(Provided records):
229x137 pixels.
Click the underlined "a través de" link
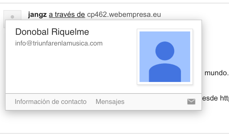click(x=67, y=15)
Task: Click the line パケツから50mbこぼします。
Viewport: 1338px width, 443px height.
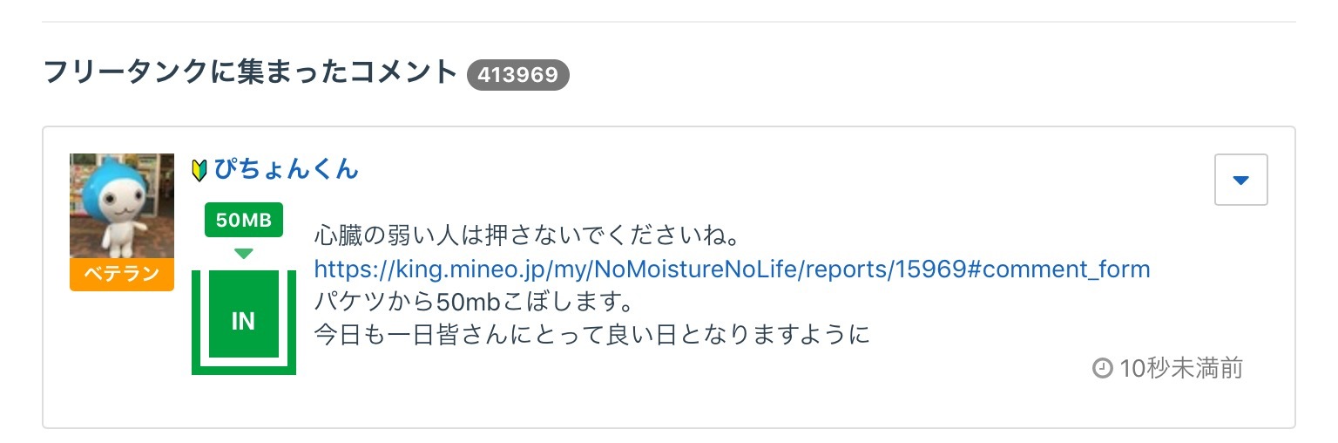Action: [471, 303]
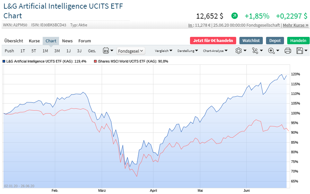The height and width of the screenshot is (194, 310).
Task: Click the red iShares MSCI World legend swatch
Action: 95,61
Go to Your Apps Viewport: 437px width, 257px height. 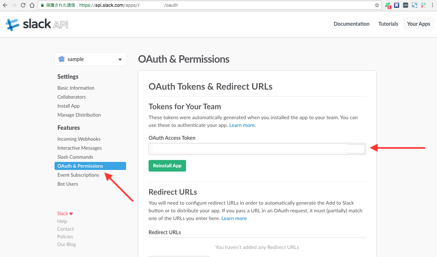(418, 24)
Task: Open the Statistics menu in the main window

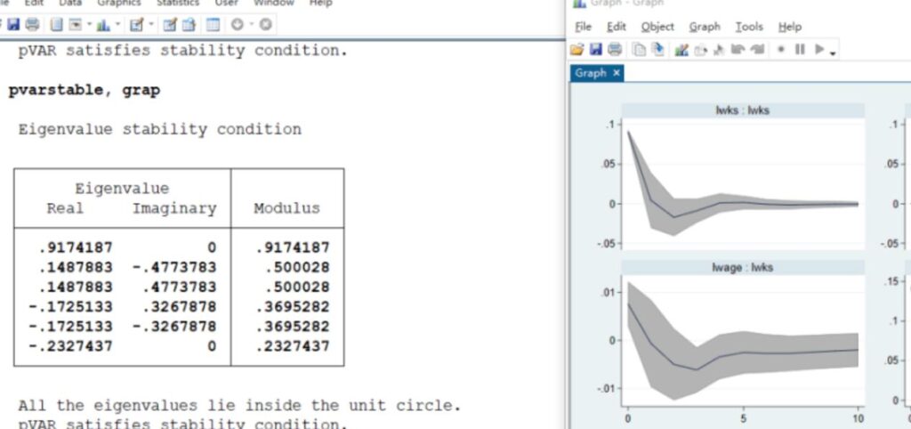Action: (178, 4)
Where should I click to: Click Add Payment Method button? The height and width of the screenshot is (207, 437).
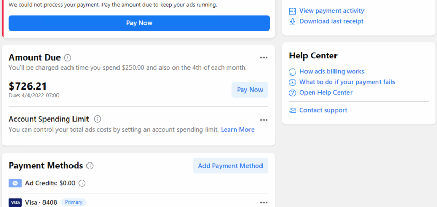click(x=230, y=166)
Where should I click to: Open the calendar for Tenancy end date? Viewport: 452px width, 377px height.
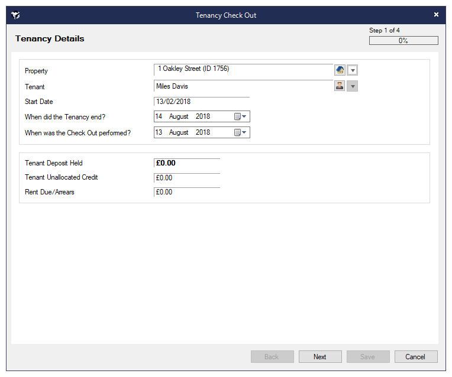[240, 116]
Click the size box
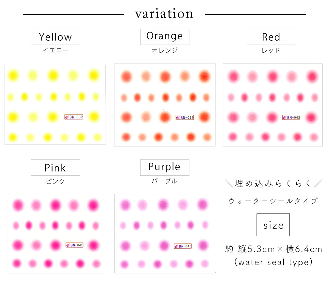The image size is (326, 290). pos(273,225)
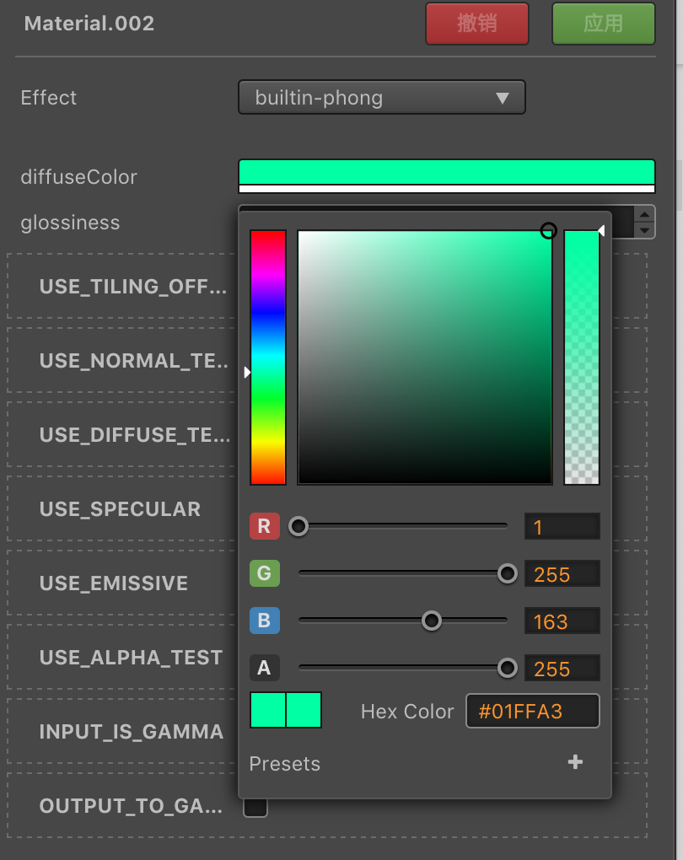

(Exercise requirements): Omit the pictures and please write out exactly the lines between the one containing "Where should I click to: Click" and the last line of the entries, both included.

(Answer to this exercise):
Where should I click to: Click Add Payment Method button? The height and width of the screenshot is (207, 437).
click(x=230, y=166)
Where should I click to: Open the calendar for Tenancy end date? Viewport: 452px width, 377px height.
[240, 116]
Click the size box
The image size is (326, 290). pos(273,225)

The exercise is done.